Performance metrics for Condel: as explained in the previous figure
The Figure below presents the ROC curves of the two tools (FatHMM and MutationAssessor) and Condel.
ROC curve of the tools and Condel: The legend shows the Area Under the Curve (AUC) for each tool.
All the Condel scores are stored in a MongoDB database which forms the core of the new Condel web server. In fact, I found that the same database could also be used by another of our projects, TransFIC, so I joined Condel and TransFIC databases as well as the web server into an independent project called FannsDB. The database contains information for almost 241 million records (transcript affecting SNVs).

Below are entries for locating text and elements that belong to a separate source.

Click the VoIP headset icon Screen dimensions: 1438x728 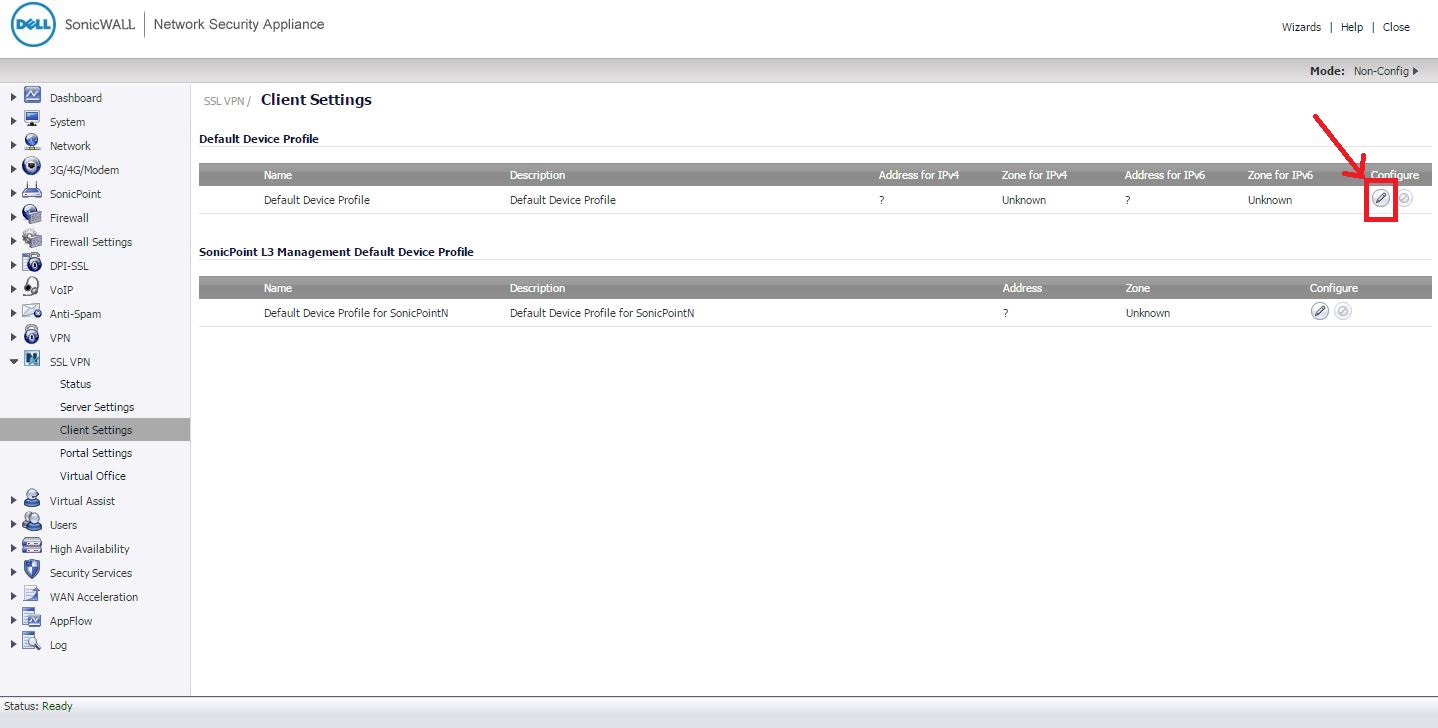pos(32,289)
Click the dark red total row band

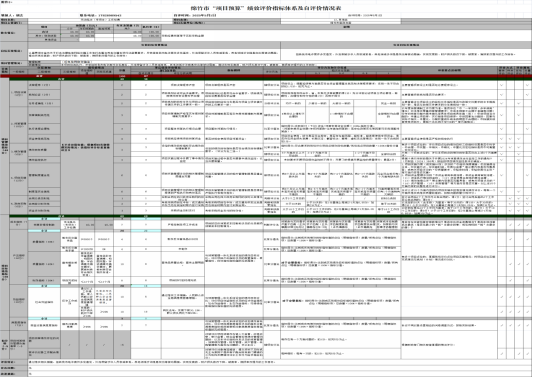click(x=266, y=76)
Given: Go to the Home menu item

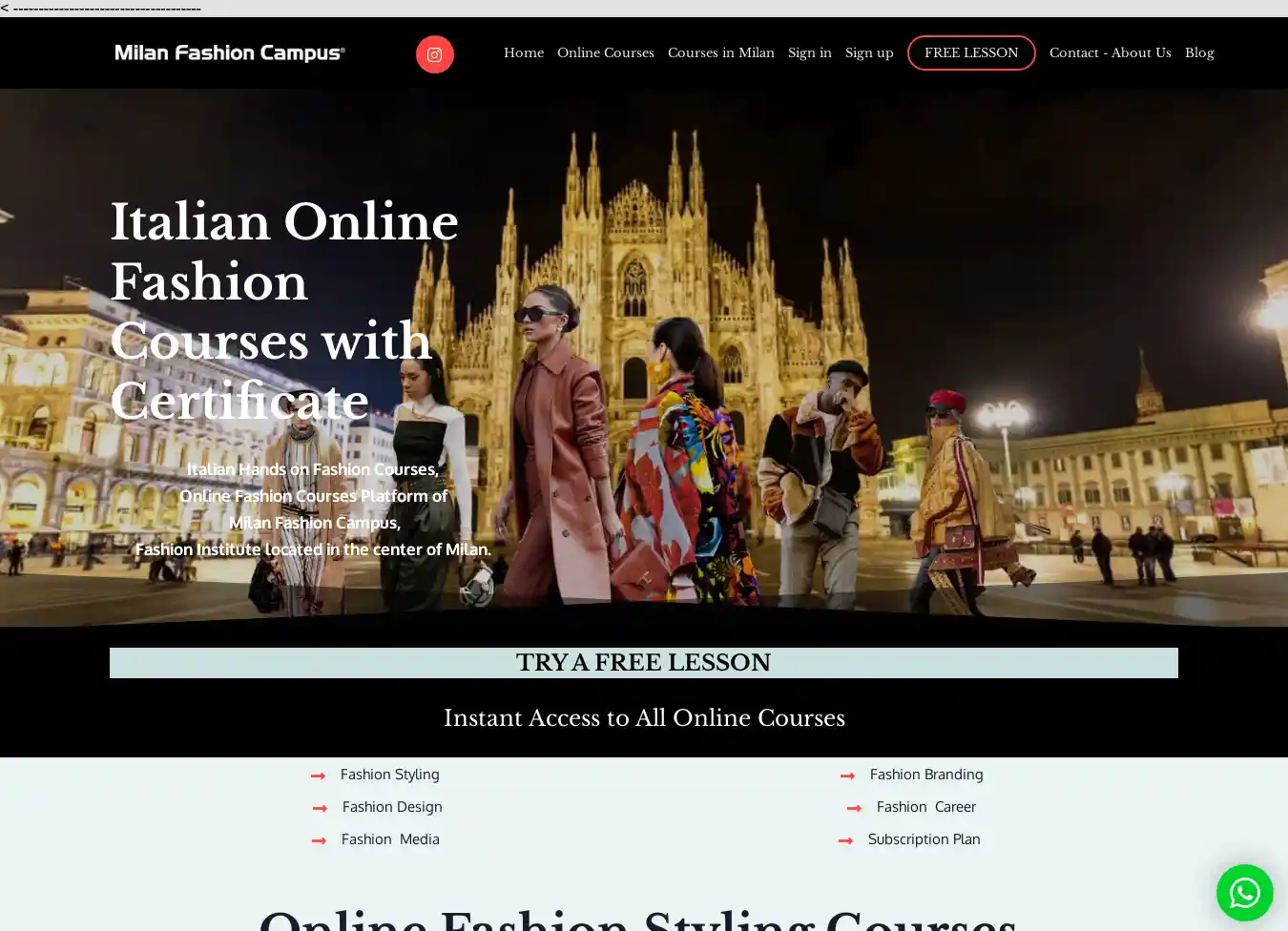Looking at the screenshot, I should (524, 53).
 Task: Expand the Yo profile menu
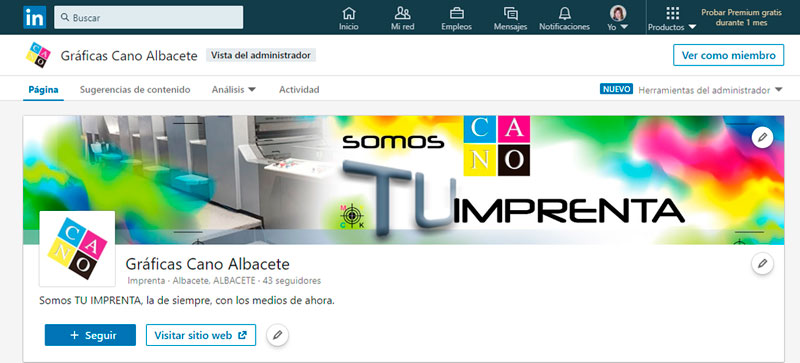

From now on, both Condel and TransFIC will share the underlying data technology and will have a common web site at
FannsDB
In summary, I want to present you the new version of Condel (2.0). It improves the former web server in two main aspects. First, it combines more up-to-date –as well as new– tools to identify disease-related SNVs. Second, it relies on a database of pre-computed Condel scores of all possible SNVs in the human proteome, that makes its performance independent of other web services, thus making its use more reliable.